WHAT TO PRODUCE
Convert everything in the material from the line containing "Given: Select the third rating star" down to the line containing "Looking at the screenshot, I should (x=497, y=726)." into a JSON list of strings, one string per line, with blank lines omitted.

ITEMS
.....

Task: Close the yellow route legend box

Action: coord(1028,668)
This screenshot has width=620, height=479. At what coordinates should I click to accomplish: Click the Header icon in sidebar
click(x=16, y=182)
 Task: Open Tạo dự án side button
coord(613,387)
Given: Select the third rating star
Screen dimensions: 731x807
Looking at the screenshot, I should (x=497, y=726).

.....

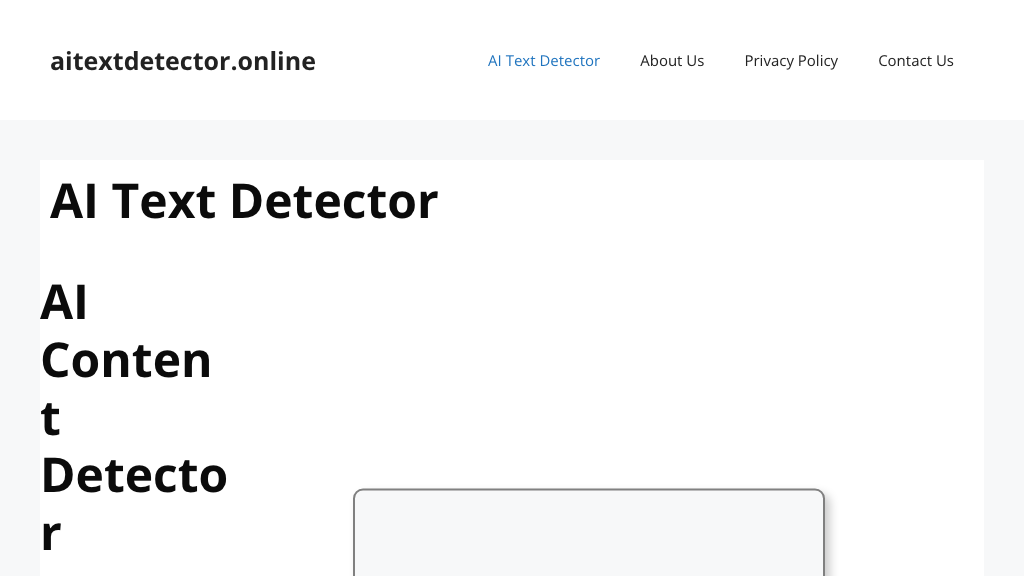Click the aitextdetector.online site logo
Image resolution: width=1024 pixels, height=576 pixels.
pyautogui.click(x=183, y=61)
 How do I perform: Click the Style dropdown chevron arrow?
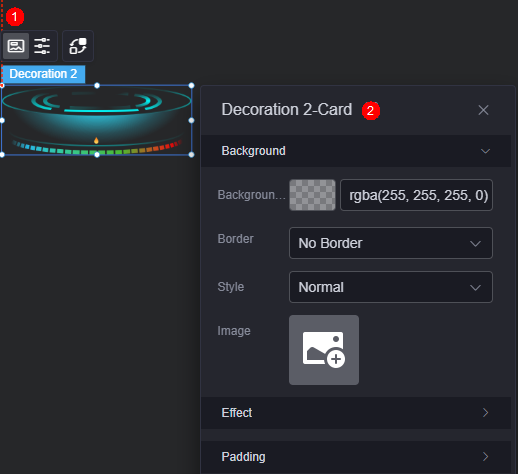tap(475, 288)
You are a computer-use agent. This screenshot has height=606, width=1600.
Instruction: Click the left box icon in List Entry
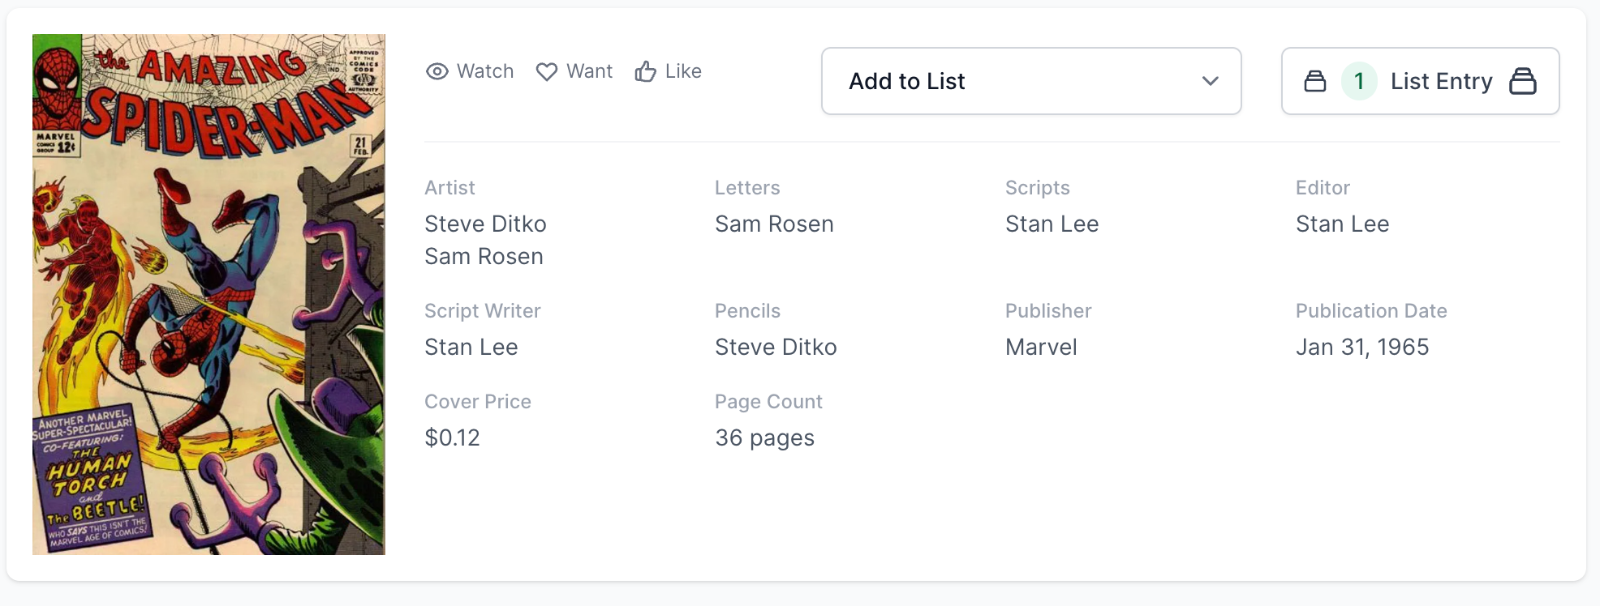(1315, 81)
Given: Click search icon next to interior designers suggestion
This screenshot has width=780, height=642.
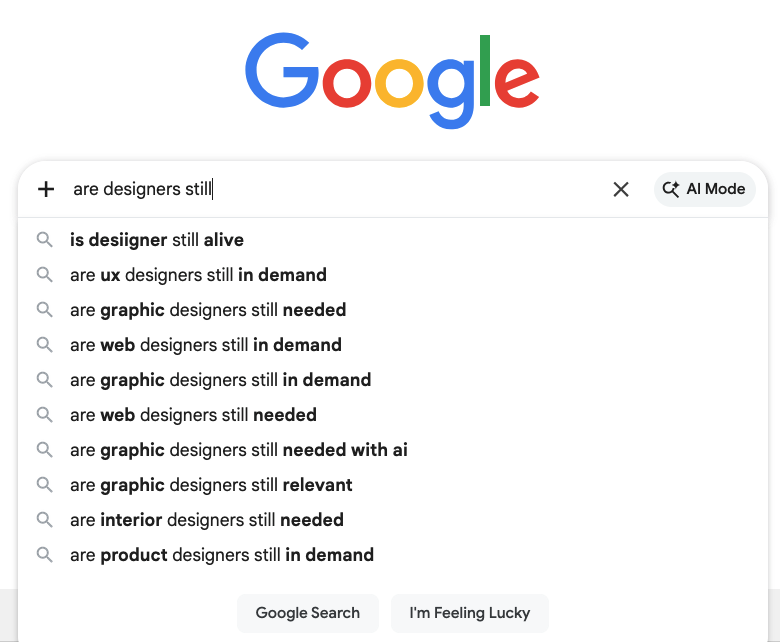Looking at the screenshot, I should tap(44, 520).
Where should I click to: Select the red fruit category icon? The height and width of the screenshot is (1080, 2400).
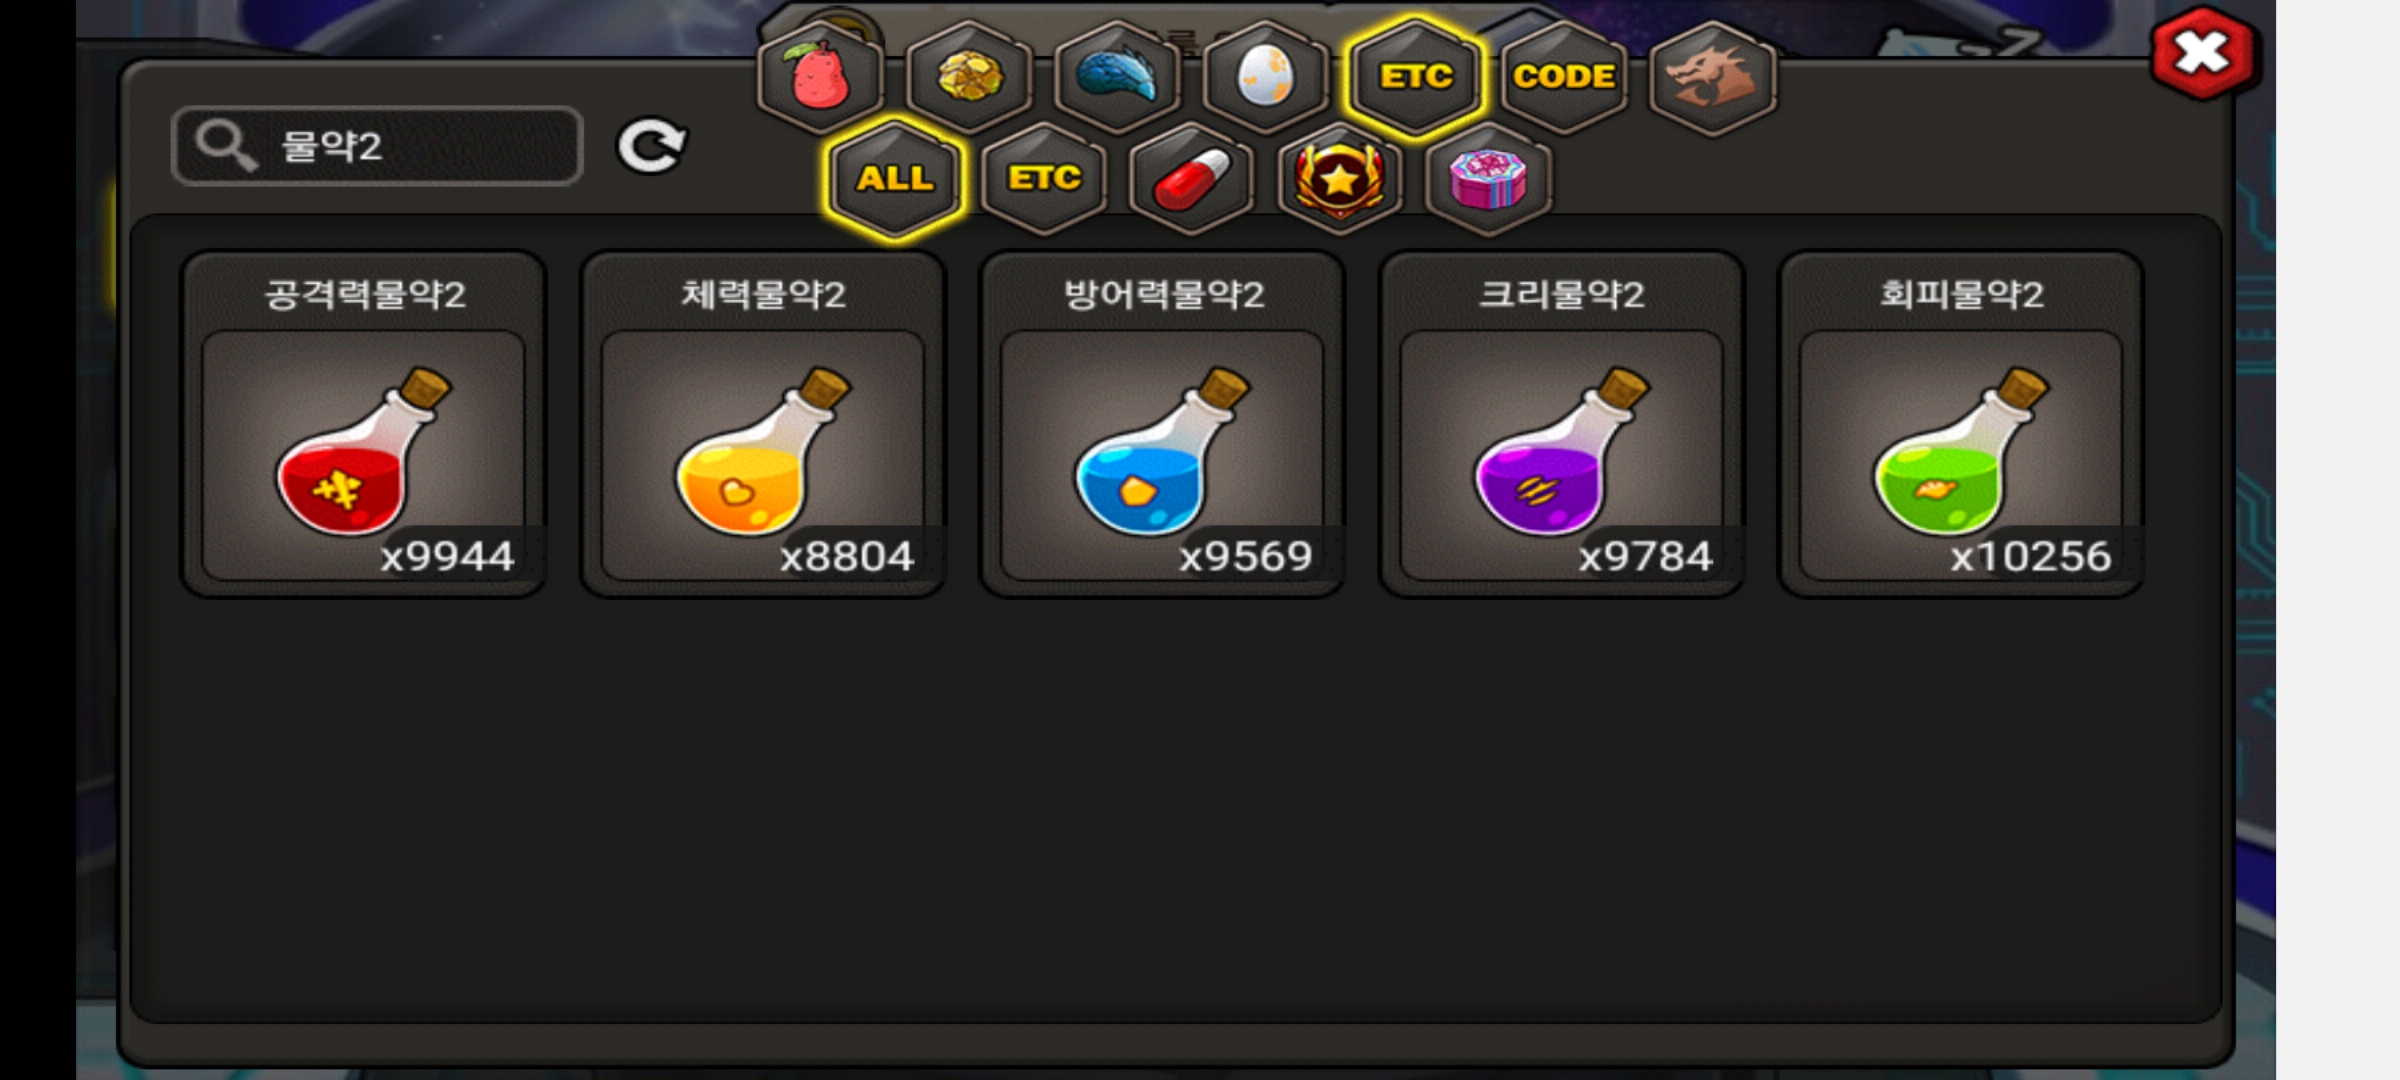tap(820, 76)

.....

RESPONSE
[
  "Given: Select the third rating star",
  "Screen dimensions: 731x807",
  "Looking at the screenshot, I should (x=497, y=726)."
]